[Stored items]
□ □ □ □
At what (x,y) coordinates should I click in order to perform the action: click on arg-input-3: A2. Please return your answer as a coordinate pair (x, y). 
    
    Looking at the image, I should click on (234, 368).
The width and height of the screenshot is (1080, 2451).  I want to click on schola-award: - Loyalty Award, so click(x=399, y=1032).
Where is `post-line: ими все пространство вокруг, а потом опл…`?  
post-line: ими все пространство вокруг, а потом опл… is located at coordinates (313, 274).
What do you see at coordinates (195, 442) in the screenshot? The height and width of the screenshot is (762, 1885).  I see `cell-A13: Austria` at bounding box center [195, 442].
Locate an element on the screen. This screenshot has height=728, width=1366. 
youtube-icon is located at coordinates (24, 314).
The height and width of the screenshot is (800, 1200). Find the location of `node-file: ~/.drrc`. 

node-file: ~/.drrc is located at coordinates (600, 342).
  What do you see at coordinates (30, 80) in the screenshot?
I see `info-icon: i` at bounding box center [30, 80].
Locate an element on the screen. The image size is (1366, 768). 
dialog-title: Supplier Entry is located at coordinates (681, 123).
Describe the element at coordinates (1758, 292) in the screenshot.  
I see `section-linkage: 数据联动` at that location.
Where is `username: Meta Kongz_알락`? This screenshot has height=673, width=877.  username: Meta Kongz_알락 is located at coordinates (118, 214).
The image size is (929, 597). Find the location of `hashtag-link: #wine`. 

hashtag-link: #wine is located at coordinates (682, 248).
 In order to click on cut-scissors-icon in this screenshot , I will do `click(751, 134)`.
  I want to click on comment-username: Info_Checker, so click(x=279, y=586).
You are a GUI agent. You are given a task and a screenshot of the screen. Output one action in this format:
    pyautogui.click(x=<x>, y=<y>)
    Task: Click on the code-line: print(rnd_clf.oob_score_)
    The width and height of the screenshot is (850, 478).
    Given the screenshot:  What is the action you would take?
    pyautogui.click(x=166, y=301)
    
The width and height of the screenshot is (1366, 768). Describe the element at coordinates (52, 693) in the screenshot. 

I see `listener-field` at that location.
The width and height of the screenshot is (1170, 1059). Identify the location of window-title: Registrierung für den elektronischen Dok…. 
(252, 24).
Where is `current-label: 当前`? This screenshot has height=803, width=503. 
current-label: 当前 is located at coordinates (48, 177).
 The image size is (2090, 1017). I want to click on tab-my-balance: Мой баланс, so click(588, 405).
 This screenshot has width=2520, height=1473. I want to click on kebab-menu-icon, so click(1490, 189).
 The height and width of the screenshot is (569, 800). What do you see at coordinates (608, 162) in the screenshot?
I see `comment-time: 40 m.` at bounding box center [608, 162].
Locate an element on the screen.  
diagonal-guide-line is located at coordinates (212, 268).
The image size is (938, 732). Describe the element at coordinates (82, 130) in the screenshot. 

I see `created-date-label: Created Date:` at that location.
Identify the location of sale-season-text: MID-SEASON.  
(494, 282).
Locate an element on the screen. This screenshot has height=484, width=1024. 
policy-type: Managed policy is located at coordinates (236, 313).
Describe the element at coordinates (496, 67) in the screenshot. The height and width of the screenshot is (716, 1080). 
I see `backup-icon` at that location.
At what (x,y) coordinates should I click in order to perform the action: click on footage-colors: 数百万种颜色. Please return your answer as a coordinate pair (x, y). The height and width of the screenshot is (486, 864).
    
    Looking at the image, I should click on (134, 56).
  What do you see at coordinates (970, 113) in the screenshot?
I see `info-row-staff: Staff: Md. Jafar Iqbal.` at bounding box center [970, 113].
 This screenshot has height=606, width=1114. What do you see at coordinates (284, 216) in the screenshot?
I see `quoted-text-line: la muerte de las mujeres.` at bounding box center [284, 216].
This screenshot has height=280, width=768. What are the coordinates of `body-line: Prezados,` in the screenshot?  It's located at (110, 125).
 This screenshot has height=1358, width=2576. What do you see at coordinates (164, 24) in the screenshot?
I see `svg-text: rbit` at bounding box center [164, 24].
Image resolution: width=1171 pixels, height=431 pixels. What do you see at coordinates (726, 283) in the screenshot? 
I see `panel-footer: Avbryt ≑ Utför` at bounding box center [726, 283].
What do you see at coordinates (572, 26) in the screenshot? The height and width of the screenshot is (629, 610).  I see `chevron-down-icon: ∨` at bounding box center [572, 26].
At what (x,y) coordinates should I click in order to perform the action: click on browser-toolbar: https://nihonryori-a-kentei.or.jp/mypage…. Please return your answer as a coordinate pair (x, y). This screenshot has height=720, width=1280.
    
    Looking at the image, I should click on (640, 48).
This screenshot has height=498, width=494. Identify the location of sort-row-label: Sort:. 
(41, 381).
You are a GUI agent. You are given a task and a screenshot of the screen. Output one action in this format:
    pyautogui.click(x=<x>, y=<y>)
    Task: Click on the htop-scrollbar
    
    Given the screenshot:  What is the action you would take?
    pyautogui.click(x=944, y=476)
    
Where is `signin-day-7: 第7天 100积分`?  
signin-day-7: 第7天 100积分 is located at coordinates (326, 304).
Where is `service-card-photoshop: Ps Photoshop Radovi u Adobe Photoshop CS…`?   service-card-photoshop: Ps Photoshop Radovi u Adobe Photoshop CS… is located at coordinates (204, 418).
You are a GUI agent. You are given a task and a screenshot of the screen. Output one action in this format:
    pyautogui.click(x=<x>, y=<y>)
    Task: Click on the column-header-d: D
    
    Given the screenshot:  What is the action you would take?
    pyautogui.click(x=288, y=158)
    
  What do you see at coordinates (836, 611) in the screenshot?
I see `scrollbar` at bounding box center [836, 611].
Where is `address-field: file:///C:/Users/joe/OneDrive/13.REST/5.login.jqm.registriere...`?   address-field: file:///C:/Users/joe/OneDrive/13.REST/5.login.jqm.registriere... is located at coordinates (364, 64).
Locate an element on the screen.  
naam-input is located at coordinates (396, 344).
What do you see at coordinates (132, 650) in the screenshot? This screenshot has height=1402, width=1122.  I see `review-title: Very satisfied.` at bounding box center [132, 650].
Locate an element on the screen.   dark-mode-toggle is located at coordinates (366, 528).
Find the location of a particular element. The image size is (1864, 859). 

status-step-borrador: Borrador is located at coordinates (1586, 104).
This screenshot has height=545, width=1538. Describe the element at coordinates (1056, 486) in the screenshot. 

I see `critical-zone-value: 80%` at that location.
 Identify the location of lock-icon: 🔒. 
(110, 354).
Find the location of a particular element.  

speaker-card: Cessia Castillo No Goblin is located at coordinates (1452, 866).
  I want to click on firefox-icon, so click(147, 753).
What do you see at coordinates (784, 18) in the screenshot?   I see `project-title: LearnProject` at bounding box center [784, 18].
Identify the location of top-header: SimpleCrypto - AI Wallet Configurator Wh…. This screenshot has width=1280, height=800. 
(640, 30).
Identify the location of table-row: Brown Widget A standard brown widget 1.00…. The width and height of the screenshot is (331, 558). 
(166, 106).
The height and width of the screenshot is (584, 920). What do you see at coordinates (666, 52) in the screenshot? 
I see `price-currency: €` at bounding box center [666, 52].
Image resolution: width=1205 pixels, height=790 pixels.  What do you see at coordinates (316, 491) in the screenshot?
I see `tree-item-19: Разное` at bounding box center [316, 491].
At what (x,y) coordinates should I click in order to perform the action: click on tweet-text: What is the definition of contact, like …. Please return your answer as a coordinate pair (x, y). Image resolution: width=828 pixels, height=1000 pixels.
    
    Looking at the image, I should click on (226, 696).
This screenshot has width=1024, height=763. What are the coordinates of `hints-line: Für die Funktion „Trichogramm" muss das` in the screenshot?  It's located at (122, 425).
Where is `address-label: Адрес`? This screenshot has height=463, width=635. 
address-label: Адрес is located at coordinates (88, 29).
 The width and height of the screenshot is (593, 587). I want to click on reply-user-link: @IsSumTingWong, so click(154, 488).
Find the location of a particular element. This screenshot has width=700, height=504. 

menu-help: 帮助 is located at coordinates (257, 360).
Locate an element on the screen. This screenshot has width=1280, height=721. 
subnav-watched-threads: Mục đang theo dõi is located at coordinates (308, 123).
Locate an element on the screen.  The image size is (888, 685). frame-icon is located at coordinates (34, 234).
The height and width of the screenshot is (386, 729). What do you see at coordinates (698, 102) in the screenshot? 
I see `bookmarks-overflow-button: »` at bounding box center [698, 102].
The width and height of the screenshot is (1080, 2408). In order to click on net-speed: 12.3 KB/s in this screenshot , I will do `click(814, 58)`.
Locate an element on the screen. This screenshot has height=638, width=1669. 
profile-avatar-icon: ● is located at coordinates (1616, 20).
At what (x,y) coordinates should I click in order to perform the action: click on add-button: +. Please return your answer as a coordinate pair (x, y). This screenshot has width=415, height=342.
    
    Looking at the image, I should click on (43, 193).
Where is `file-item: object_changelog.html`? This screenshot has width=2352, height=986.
□ □ □ □
WORK REQUIRED = Turn the records from the line containing "The height and width of the screenshot is (386, 729)." through the end of the records into a Markdown table with the columns No. and Line, numbering each row and omitting blank lines.

RESULT FOR THIS EXERCISE =
| No. | Line |
|---|---|
| 1 | The height and width of the screenshot is (386, 729). What do you see at coordinates (698, 102) in the screenshot?  |
| 2 | I see `bookmarks-overflow-button: »` at bounding box center [698, 102]. |
| 3 | The width and height of the screenshot is (1080, 2408). In order to click on net-speed: 12.3 KB/s in this screenshot , I will do `click(814, 58)`. |
| 4 | Locate an element on the screen. This screenshot has height=638, width=1669.  |
| 5 | profile-avatar-icon: ● is located at coordinates (1616, 20). |
| 6 | At what (x,y) coordinates should I click in order to perform the action: click on add-button: +. Please return your answer as a coordinate pair (x, y). This screenshot has width=415, height=342. |
| 7 |     Looking at the image, I should click on (43, 193). |
| 8 | Where is `file-item: object_changelog.html`? This screenshot has width=2352, height=986. |